The official said the general also noticed an increase in traffic both ground and air and commanders spoke of a new realism between the Kosovar Albanians and the Serbs.
The last confrontation between Albanians and Serbs was in March. U.S. and NATO commanders told Pace that both sides seem to be coming to the realization that they pushed things too far, and that both could end up losing international support. "Albanians and Serbs know they need to ratchet things back a bit," the official said.
There are 17,500 NATO troops in Kosovo with about 1,800 American troops. Those National Guard soldiers are part of the 38th Infantry Division based in Indianapolis. The unit, in Kosovo since September, has had no firefights or other confrontations. They are handling "police missions."
The end of the Stabilization Force mission in neighboring Bosnia has encouraged the troops, as has the elections in Afghanistan, the official said. The soldiers are able to use that as an example to the people of Kosovo. "It shows there are other parts of the world in a bad situations places that have no history of democratic processes and they are models that show it can be done," he said.
After leaving Pristina, Pace traveled to the former Soviet republic of Georgia where he met with President Mikhail Saakashvili to discuss support by the Georgian military to coalition military operations in Iraq, Afghanistan and Kosovo.
Following the meeting, Pace confirmed that U.S. European Command will begin a training mission with Georgian troops called the Georgia Sustainment and Stability Operations Program.
Details are still being worked out, but the new mission builds on the Georgia Train and Equip training conducted by Special Operations Command Europe and Marine Forces Europe between May 2002 and April 2004. The new program will involve sustaining the training by expanding it.

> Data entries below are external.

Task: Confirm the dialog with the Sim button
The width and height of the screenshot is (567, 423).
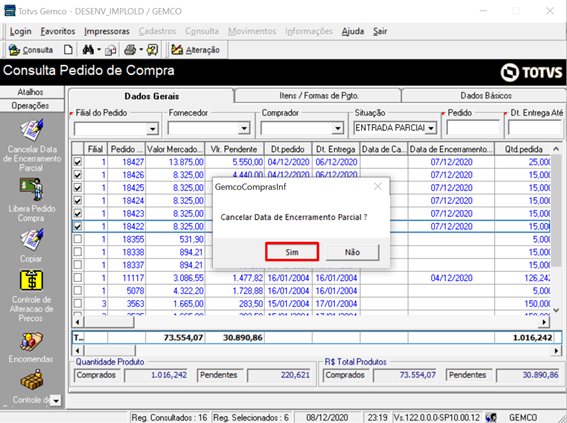Action: (x=292, y=252)
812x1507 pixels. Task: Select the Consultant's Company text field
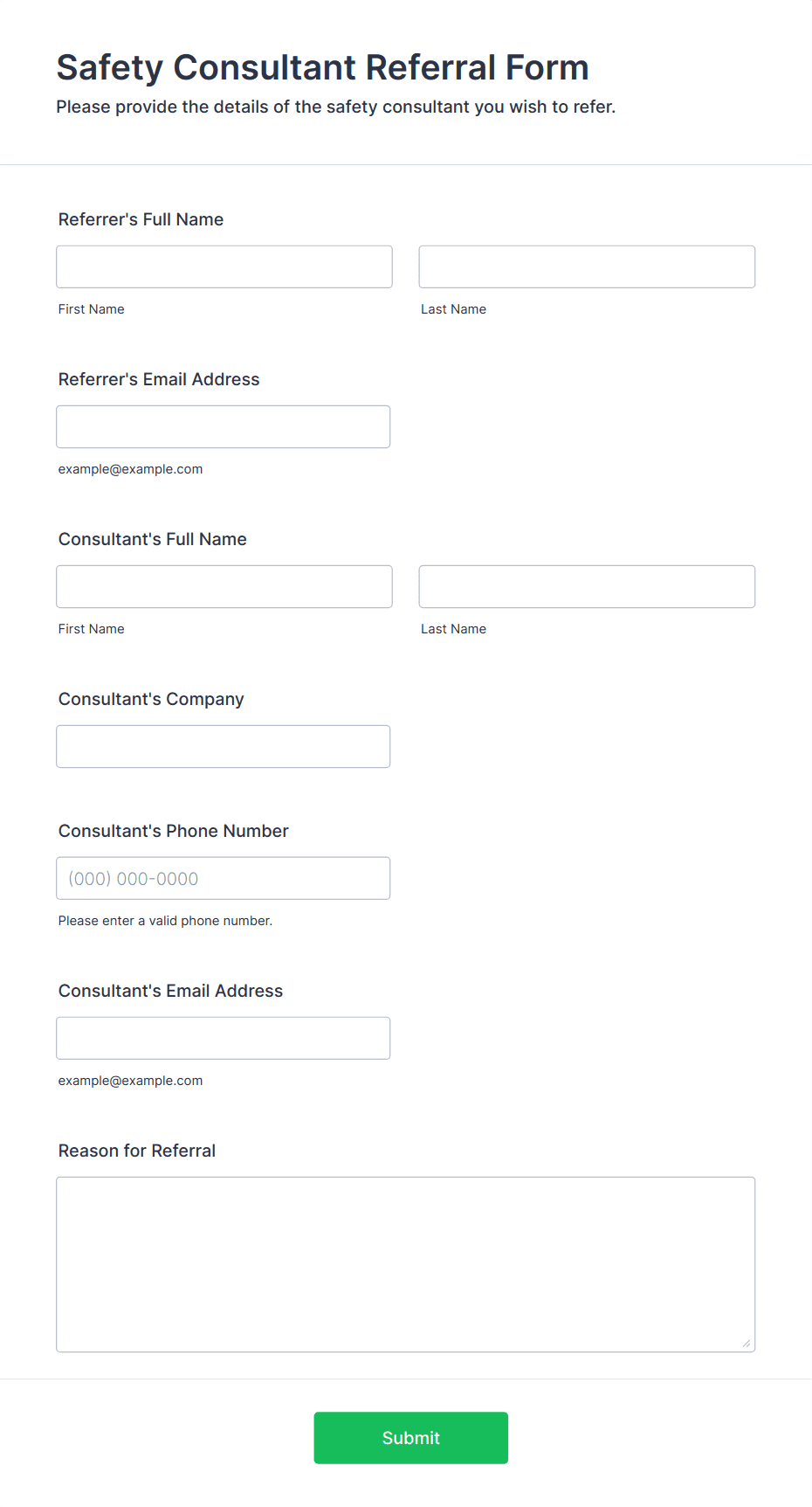click(224, 746)
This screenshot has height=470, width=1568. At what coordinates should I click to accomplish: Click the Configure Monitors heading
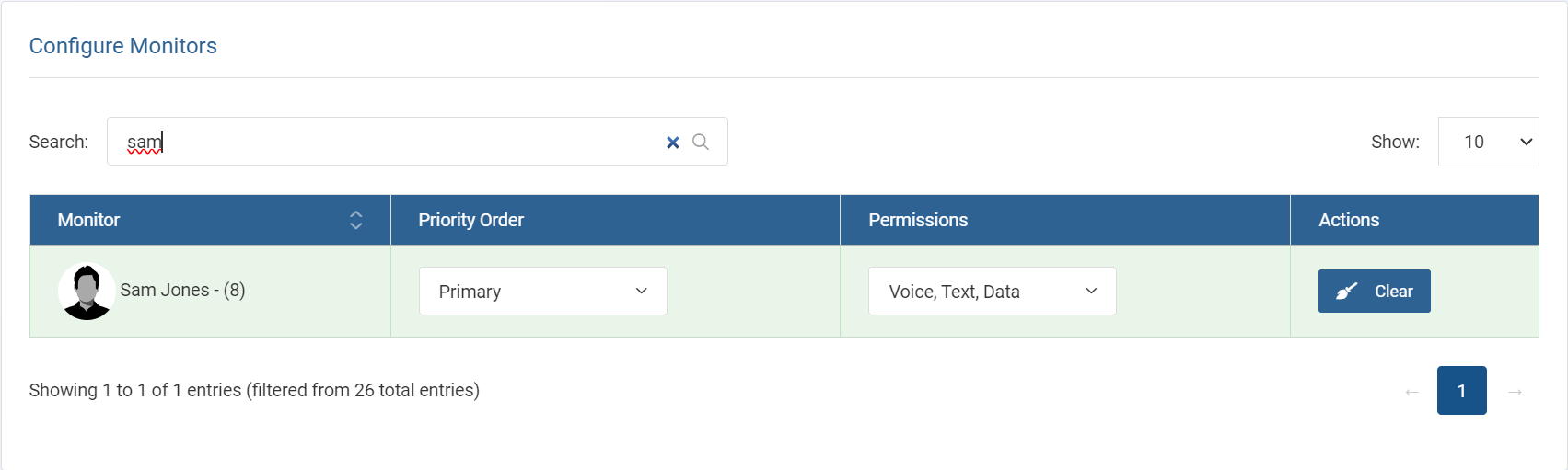coord(123,46)
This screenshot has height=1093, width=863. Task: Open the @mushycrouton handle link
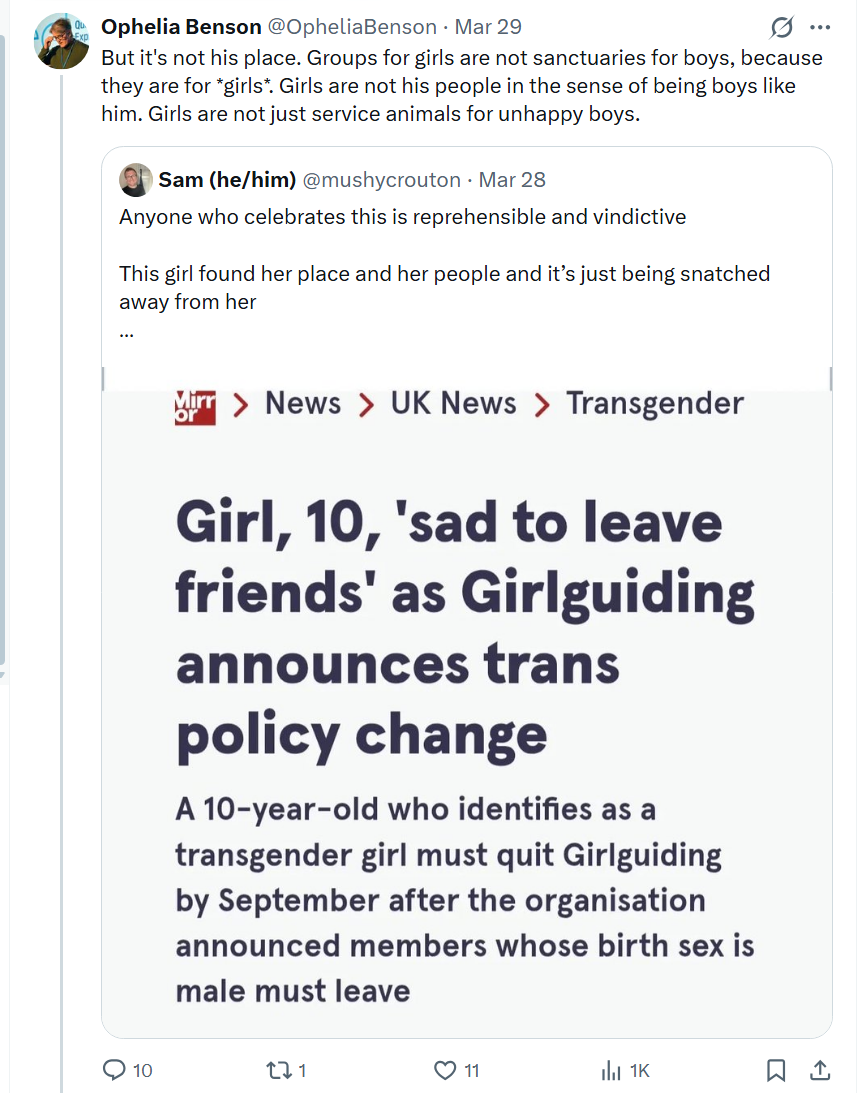click(x=381, y=180)
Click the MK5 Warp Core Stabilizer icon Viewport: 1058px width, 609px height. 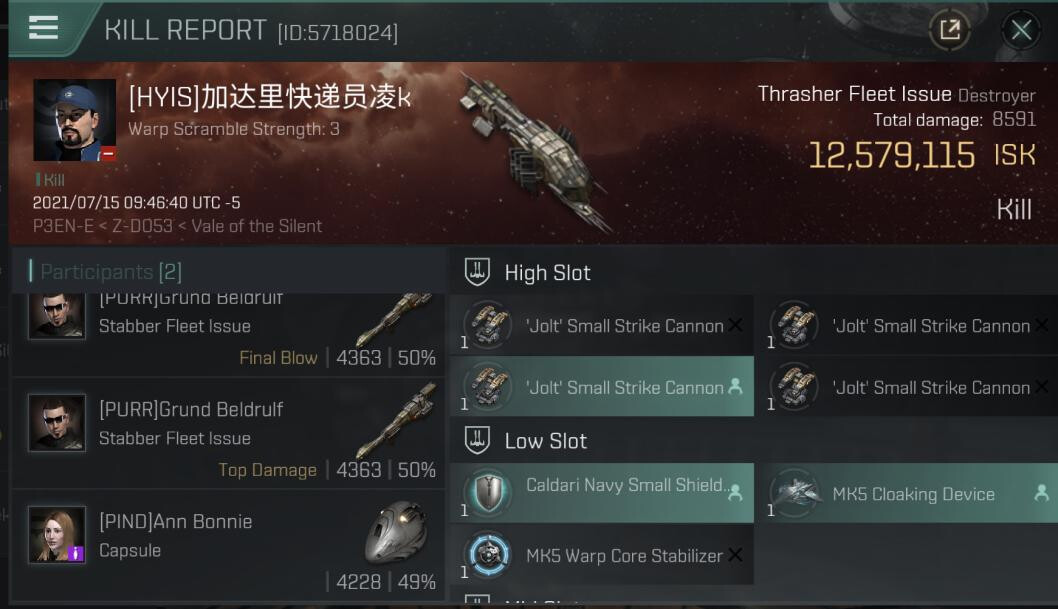[489, 554]
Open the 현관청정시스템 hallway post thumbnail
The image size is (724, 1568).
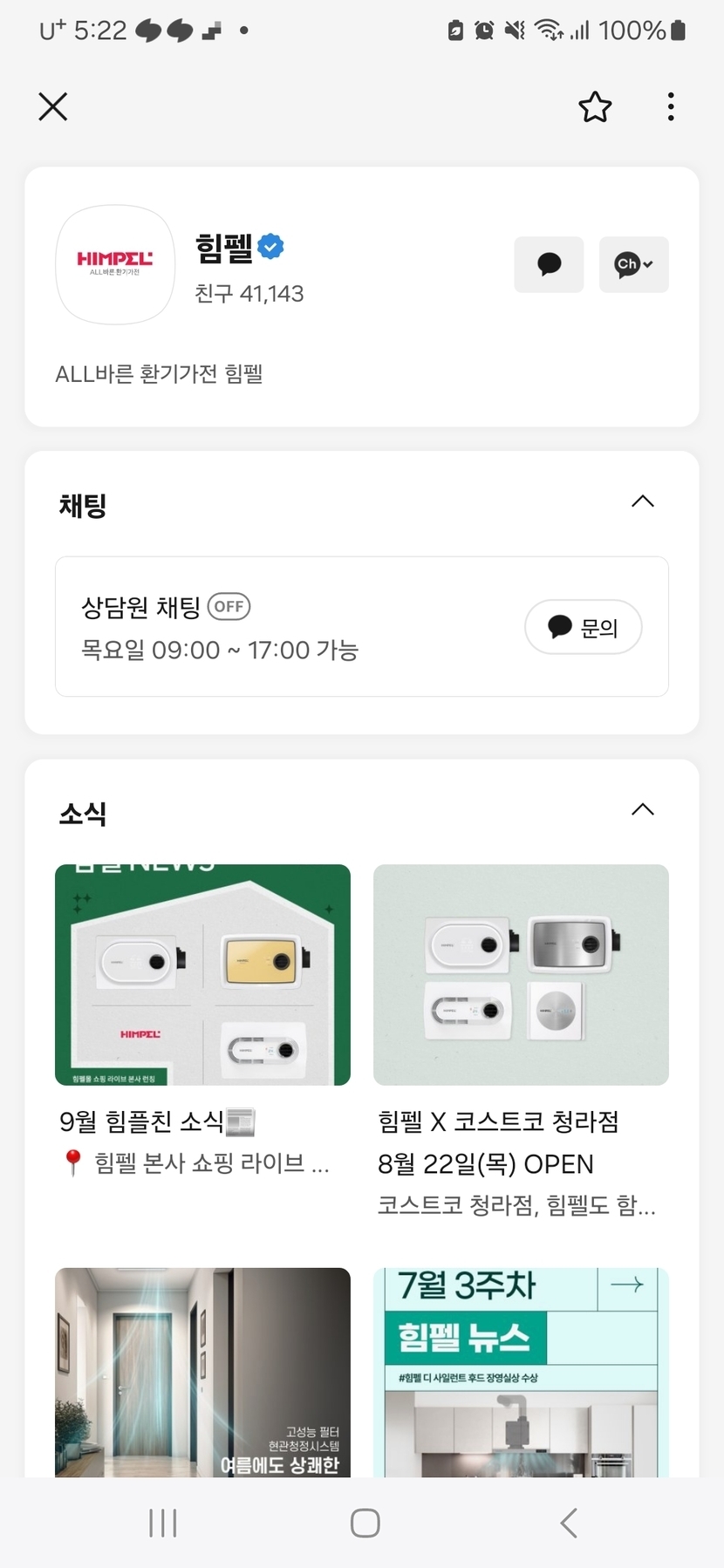[202, 1372]
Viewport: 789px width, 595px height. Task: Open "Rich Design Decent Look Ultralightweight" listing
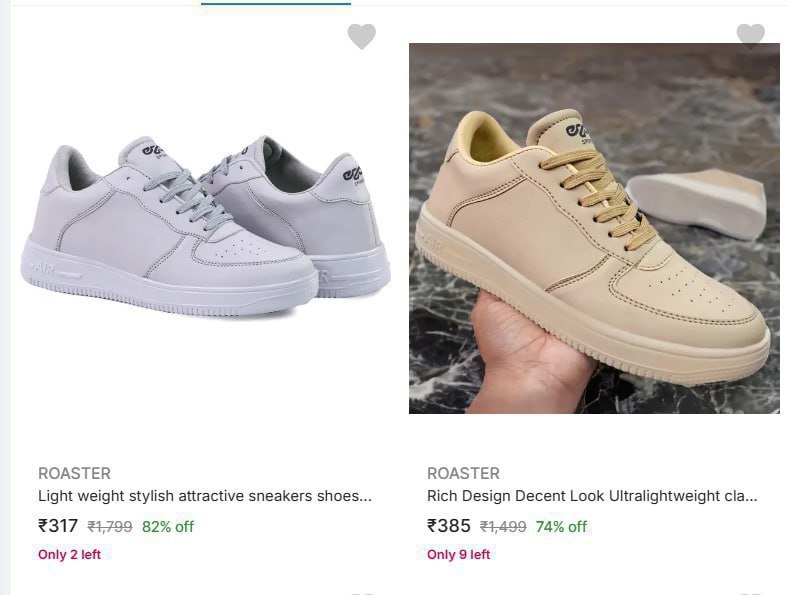click(x=592, y=496)
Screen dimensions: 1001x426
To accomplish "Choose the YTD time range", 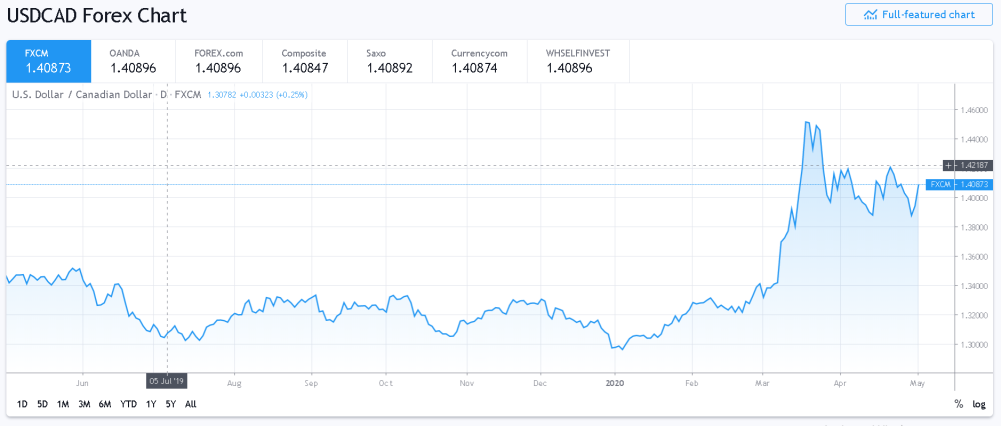I will point(128,404).
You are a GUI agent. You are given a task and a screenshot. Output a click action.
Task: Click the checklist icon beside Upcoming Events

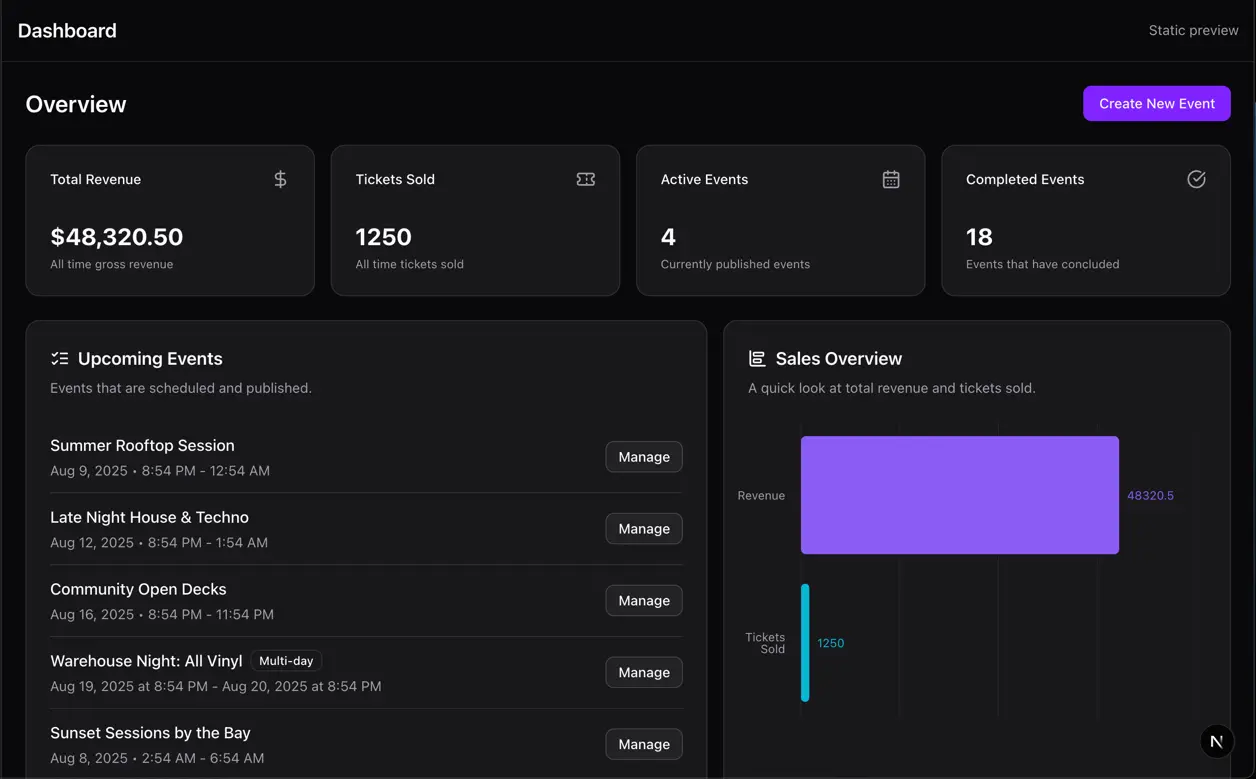[58, 358]
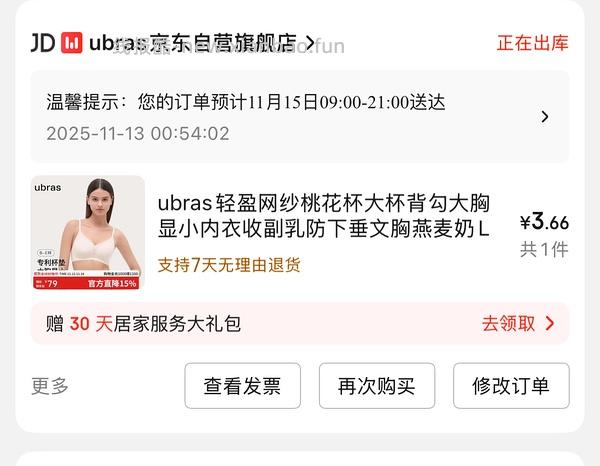Open delivery notice 温馨提示 details
This screenshot has width=600, height=466.
(300, 117)
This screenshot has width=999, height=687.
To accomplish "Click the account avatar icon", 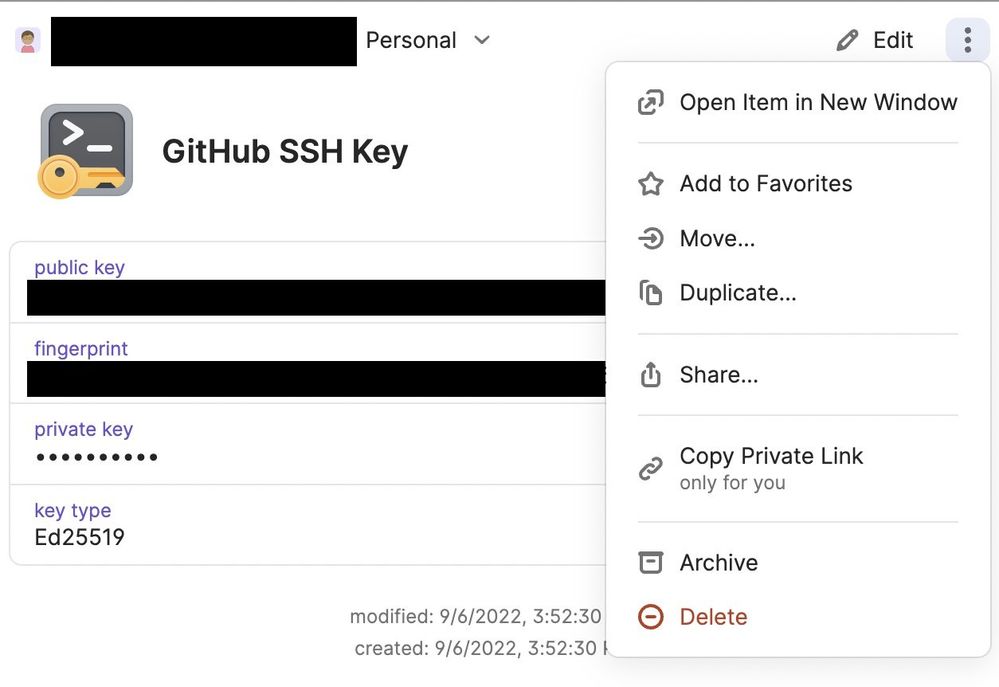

The program will train the Georgian 11th Brigade staff and will equip two more infantry battalions and two logistics battalions. It will train some separate companies from the Georgian 11th Brigade and some command and control elements that will plan, coordinate and execute Georgian deployments to Iraq.
"It's a great honor to be a partner with the Georgian armed forces in a country that has struggled for your own freedom," Pace told Georgian reporters during a press briefing in the national capital of Tbilisi.
(Air Force Lt. Col. Derek Kaufman of European Command Public Affairs Office contributed to this article.)